Exercise description
Review the material and extract every line in which the word "from" occurs.

Material for the task
:::
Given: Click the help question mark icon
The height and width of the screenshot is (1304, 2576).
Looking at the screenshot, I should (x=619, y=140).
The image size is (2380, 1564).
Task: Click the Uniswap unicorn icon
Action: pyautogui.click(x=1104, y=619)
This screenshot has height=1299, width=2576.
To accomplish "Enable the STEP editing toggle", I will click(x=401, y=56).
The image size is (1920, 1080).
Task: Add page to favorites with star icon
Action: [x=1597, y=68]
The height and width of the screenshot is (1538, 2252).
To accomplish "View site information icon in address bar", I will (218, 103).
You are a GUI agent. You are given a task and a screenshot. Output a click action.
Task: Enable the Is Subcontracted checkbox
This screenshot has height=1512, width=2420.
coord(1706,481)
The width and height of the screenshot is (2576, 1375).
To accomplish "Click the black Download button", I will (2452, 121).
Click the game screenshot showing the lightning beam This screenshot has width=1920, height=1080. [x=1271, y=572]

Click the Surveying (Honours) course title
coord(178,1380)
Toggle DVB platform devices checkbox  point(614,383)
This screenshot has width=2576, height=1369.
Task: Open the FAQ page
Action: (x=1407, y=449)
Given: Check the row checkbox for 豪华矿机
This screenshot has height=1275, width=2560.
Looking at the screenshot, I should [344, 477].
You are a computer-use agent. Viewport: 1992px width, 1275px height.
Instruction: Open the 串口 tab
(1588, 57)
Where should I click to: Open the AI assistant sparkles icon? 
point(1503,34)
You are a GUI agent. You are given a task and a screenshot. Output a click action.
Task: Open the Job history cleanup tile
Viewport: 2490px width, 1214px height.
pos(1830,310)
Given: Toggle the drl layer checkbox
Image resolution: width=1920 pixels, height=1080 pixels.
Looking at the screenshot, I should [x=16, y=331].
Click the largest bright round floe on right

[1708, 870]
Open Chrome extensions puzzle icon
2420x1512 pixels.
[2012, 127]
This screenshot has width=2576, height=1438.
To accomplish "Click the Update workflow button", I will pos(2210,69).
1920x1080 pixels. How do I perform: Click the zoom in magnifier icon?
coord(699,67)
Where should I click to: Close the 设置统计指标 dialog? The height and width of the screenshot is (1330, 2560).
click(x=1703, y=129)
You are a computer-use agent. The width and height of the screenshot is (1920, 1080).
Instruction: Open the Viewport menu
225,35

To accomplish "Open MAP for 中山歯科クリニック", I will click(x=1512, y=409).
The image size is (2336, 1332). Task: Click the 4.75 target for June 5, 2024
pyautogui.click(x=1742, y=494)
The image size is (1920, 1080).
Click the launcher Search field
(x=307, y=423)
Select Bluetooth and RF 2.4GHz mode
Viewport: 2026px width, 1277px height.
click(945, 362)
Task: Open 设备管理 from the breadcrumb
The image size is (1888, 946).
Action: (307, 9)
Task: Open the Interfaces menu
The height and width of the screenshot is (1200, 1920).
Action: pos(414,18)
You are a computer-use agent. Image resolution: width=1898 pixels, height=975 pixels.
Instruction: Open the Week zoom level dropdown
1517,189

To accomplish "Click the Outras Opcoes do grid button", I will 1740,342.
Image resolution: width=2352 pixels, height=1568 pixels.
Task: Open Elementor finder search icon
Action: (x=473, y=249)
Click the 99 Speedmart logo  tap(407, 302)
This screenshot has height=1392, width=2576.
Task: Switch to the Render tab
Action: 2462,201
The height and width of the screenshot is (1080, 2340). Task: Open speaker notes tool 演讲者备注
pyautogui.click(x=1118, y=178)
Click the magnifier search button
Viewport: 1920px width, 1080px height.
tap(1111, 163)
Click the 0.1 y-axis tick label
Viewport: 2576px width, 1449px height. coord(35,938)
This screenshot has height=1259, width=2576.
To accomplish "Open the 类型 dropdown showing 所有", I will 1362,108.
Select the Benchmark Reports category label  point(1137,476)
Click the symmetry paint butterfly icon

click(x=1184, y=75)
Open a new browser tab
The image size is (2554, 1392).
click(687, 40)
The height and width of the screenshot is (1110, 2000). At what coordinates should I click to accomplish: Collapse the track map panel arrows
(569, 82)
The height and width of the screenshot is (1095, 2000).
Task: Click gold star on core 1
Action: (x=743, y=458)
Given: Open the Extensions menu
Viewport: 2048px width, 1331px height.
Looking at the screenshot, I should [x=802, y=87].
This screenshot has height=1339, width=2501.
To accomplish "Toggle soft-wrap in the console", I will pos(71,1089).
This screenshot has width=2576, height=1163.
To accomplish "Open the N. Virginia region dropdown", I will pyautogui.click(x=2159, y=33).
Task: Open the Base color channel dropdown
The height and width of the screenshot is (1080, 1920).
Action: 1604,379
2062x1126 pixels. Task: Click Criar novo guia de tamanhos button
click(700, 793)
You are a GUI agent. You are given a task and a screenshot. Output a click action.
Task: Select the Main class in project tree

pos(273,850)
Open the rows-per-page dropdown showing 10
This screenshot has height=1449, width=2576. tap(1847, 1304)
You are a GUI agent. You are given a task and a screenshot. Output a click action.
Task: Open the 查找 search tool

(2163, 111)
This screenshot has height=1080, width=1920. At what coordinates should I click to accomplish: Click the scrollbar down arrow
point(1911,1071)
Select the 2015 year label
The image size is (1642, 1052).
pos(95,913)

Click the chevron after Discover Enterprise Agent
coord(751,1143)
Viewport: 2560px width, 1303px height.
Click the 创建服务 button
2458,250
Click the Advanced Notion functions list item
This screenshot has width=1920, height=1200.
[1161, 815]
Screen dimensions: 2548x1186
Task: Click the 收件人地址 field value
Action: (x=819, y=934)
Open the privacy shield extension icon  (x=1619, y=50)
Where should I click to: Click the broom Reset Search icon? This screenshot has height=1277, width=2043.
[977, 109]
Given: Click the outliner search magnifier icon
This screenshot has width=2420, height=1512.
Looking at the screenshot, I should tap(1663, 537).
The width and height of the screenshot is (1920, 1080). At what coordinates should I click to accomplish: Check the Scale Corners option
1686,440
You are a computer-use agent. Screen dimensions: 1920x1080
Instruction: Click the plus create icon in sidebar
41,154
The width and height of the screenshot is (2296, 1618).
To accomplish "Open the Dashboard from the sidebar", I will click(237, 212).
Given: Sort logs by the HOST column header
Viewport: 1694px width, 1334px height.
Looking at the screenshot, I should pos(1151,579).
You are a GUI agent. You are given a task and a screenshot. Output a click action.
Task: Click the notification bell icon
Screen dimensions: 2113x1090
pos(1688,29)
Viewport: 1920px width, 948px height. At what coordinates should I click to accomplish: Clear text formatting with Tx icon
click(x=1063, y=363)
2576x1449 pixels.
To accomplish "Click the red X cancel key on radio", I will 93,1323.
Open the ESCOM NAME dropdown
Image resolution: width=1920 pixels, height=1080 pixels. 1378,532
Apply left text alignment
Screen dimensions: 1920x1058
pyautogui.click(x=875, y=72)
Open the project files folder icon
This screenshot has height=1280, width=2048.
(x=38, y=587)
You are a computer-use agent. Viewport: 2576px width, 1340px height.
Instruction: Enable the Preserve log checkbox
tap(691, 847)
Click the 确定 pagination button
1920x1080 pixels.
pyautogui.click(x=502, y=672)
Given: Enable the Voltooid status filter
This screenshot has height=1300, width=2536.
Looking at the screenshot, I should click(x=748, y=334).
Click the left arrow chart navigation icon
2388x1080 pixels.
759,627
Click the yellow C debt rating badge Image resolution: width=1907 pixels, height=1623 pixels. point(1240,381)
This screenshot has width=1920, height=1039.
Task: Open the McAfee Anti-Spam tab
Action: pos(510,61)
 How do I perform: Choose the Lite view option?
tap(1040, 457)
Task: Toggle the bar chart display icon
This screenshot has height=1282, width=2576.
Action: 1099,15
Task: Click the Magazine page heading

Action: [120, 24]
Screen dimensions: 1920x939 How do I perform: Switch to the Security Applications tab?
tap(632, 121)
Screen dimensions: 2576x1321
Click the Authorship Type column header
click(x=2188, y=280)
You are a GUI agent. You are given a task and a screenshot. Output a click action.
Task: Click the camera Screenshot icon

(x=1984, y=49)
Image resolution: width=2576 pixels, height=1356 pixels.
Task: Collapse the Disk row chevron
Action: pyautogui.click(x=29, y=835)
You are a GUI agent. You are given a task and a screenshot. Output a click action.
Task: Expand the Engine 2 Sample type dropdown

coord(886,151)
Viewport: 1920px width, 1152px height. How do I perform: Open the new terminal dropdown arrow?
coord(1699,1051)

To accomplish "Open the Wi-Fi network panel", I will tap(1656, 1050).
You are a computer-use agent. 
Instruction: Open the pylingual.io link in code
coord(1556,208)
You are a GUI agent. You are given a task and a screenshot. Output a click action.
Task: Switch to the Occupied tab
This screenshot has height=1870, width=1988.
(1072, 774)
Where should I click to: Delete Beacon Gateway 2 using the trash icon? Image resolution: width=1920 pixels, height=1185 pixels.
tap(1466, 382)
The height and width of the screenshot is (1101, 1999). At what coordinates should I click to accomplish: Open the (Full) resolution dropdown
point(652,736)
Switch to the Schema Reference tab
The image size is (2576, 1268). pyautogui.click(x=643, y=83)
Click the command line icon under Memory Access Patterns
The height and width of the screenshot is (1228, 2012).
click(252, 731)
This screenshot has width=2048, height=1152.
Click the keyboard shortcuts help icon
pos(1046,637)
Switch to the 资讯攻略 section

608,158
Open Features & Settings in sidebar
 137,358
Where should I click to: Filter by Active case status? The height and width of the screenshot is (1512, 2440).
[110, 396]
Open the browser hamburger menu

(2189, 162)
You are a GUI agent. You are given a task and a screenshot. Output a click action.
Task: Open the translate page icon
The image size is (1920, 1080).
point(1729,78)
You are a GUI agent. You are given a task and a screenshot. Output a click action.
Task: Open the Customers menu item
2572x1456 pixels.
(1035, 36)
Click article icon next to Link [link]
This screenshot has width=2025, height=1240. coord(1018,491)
:::
Task response
Task: Open 设备管理 from the breadcrumb
To accomplish "Open the Dashboard from the sidebar", I will click(237, 212).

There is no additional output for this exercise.